Word and item position data
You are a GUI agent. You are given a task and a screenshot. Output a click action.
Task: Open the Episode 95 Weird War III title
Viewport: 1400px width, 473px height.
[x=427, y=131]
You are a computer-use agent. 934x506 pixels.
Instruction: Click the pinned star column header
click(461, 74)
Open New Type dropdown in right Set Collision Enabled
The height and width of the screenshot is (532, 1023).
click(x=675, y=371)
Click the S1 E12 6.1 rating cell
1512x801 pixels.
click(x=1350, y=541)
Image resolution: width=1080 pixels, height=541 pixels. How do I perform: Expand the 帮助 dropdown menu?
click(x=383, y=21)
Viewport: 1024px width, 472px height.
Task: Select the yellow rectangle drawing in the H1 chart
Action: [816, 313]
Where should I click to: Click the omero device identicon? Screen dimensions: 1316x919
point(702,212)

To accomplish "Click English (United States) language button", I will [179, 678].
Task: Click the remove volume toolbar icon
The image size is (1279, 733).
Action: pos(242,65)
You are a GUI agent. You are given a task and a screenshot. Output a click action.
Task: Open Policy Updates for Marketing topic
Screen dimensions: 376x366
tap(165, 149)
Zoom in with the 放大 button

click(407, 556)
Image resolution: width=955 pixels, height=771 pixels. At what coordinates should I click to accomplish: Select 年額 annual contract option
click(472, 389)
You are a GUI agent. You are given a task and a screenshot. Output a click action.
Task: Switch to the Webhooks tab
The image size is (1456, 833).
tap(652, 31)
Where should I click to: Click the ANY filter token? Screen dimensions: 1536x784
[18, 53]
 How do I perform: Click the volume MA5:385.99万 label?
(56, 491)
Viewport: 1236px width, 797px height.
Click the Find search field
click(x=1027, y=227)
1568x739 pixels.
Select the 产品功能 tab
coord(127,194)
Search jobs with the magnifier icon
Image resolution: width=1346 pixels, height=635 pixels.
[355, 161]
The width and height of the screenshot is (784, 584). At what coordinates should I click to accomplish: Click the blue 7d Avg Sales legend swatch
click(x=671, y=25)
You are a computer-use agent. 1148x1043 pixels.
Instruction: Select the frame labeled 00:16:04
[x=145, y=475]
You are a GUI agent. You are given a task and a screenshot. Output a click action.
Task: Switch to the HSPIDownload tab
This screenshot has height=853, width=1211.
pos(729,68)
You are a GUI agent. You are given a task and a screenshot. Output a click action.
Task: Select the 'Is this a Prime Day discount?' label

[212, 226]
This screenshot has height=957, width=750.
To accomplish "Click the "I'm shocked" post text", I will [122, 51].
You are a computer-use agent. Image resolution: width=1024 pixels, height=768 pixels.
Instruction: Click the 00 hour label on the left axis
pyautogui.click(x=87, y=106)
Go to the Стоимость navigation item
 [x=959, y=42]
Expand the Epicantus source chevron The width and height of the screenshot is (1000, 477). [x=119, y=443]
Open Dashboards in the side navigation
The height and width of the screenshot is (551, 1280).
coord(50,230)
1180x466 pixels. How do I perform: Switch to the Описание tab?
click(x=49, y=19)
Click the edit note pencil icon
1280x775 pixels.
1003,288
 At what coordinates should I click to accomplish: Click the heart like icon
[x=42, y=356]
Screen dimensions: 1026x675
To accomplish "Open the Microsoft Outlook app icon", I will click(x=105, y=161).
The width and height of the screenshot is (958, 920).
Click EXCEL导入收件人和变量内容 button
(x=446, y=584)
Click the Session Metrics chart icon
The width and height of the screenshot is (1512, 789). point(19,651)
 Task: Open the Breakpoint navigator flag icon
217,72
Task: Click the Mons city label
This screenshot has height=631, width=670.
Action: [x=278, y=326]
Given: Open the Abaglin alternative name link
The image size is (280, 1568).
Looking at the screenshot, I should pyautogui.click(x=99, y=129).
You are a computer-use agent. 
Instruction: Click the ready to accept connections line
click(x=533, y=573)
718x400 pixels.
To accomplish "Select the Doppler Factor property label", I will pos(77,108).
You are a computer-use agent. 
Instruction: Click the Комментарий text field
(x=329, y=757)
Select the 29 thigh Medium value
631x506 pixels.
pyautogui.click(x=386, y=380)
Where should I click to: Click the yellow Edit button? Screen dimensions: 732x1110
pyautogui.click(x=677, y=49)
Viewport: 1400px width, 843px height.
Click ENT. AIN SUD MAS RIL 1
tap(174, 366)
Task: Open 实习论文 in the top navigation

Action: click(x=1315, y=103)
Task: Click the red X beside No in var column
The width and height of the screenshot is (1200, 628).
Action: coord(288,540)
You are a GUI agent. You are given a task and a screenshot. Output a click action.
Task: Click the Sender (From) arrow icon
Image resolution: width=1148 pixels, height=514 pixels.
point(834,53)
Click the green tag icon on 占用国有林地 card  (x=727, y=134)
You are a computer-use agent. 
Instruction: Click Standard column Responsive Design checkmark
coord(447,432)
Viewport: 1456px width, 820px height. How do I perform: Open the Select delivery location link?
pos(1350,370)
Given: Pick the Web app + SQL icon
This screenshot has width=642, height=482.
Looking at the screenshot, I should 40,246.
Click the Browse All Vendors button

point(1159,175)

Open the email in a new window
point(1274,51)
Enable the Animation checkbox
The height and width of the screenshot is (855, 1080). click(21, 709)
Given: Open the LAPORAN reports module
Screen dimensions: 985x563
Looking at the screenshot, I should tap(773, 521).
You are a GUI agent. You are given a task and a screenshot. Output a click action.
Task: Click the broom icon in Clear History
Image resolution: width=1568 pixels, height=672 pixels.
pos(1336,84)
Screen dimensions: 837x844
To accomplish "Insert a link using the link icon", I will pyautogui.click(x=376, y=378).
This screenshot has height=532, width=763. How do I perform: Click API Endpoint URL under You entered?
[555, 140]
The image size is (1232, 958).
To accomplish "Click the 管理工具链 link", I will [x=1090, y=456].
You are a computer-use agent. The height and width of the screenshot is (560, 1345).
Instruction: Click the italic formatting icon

WHAT TO DO: Reproduce the records verbatim, from the very first line down to and including the line that contains "click(x=1350, y=541)".

EXPECTED ANSWER:
You are a GUI agent. You are given a task and a screenshot. Output a click action.
Task: Open the Episode 95 Weird War III title
Viewport: 1400px width, 473px height.
[x=427, y=131]
You are a computer-use agent. 934x506 pixels.
Instruction: Click the pinned star column header
click(461, 74)
Open New Type dropdown in right Set Collision Enabled
The height and width of the screenshot is (532, 1023).
click(x=675, y=371)
Click the S1 E12 6.1 rating cell
1512x801 pixels.
click(x=1350, y=541)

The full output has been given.